Excerpt: 'Manning Up'

Cover of 'Manning Up'
Base Books
Manning Up: How The Rise Of Women Has Turned Men Into Boys
By Kay Hymowitz
Hardcover, 248 pages
Basic Books
List price: $25.99

Where have the good men gone? I'll bet you've heard some version of that question before. Laura Nolan, a commonsensical British woman in her thirties who lived in New York for five years and would like a husband and children but is hardly what you'd call desperate, put it this way: "We have an overload of man-boys — which leaves a generation of single, thirtysomething women who are their natural mates bewildered ...

An odd thing happens to man-boy brains at about the age of 30. Some neural pathway, hitherto well oiled through a diet of normal relationships and an awareness of such terms as 'compromise' and 'I'm sorry,' tunes in to a specific area of the brain labeled 'navel-gazing.'"

Next time she's in New York, Nolan might like to have coffee with Julie Klausner, comedian and author of I Don't Care About Your Band, and one of many similarly disgruntled American women, though their beef is more often with men in their twenties.

DIRECTIONS FOR THIS TASK: According to the 'Manning Up' excerpt, how long did Laura Nolan live in New York? The records that come next are from a separate source.

RECORD EXTRACTS:

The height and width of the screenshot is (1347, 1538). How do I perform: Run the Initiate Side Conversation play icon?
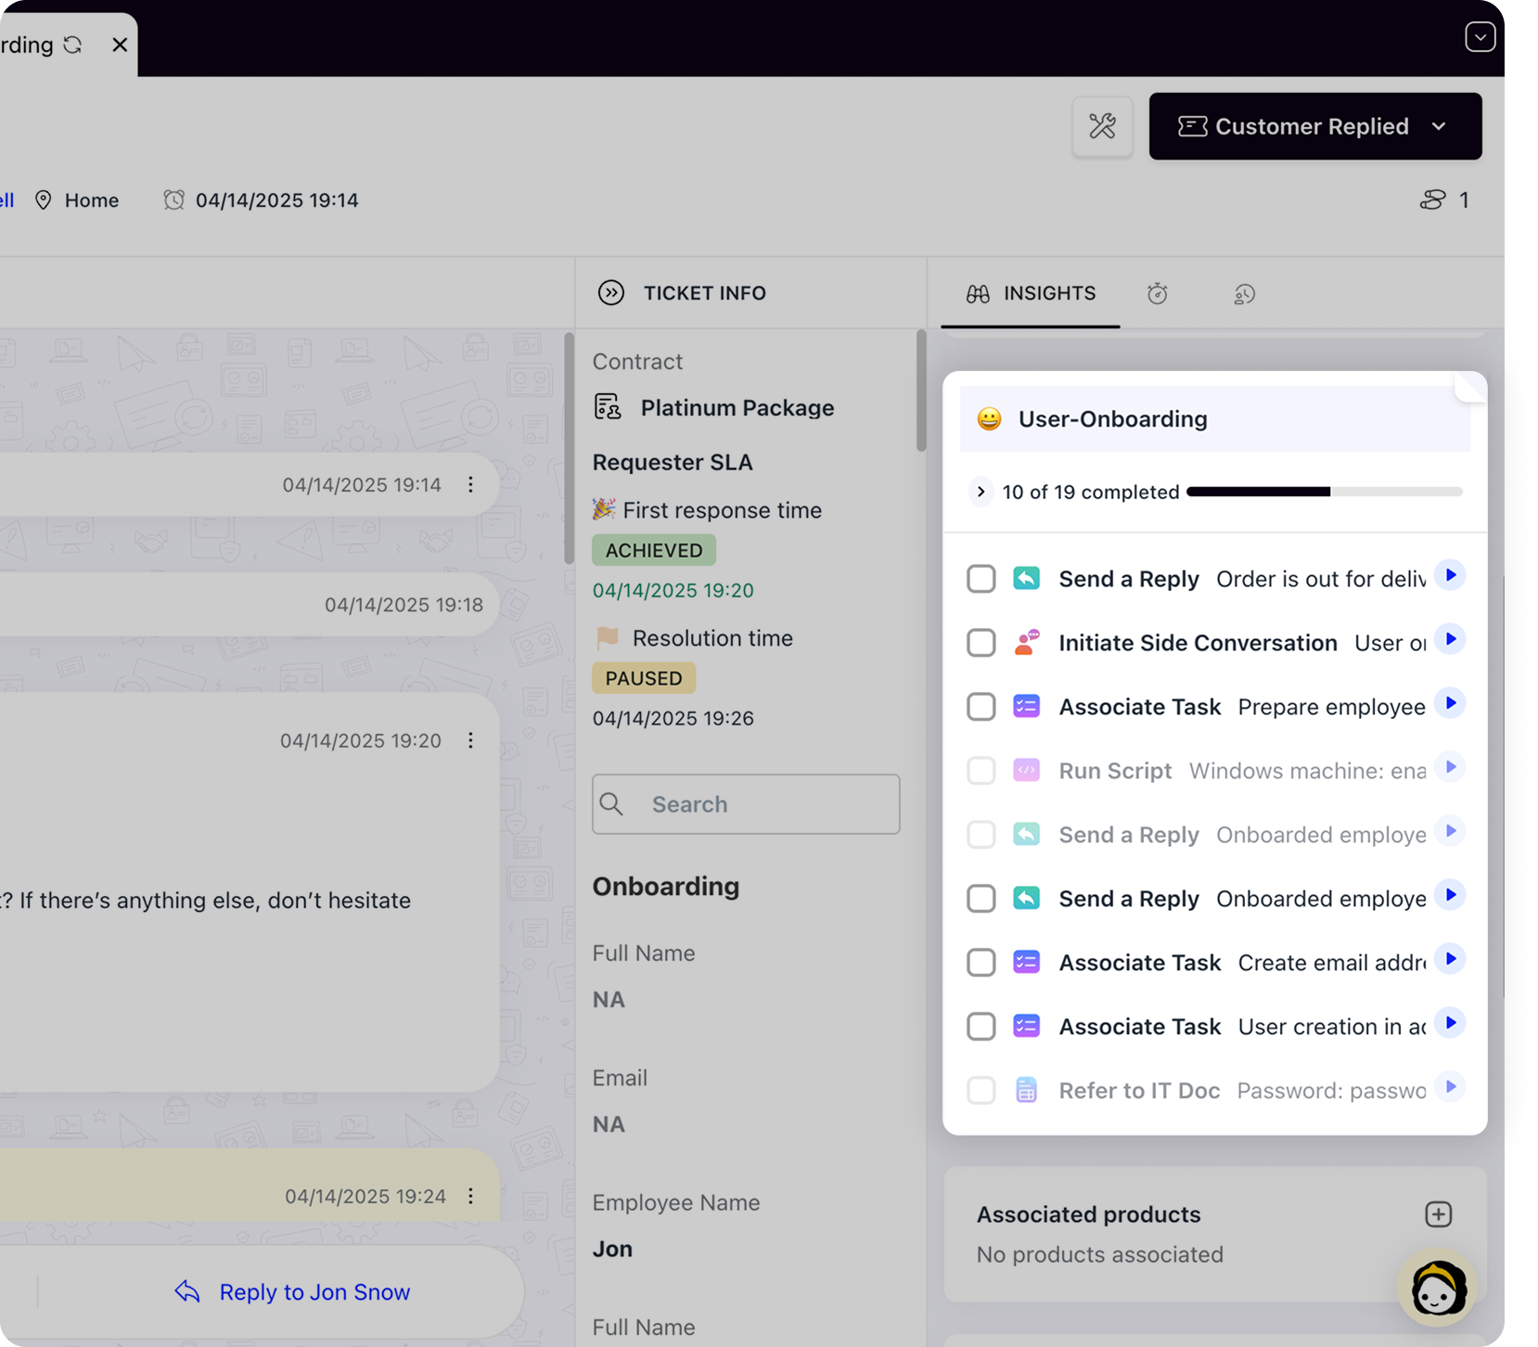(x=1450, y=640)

==

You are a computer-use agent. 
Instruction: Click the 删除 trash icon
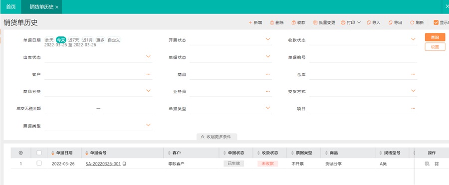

SOLUTION FOR THIS PROBLEM: Five years.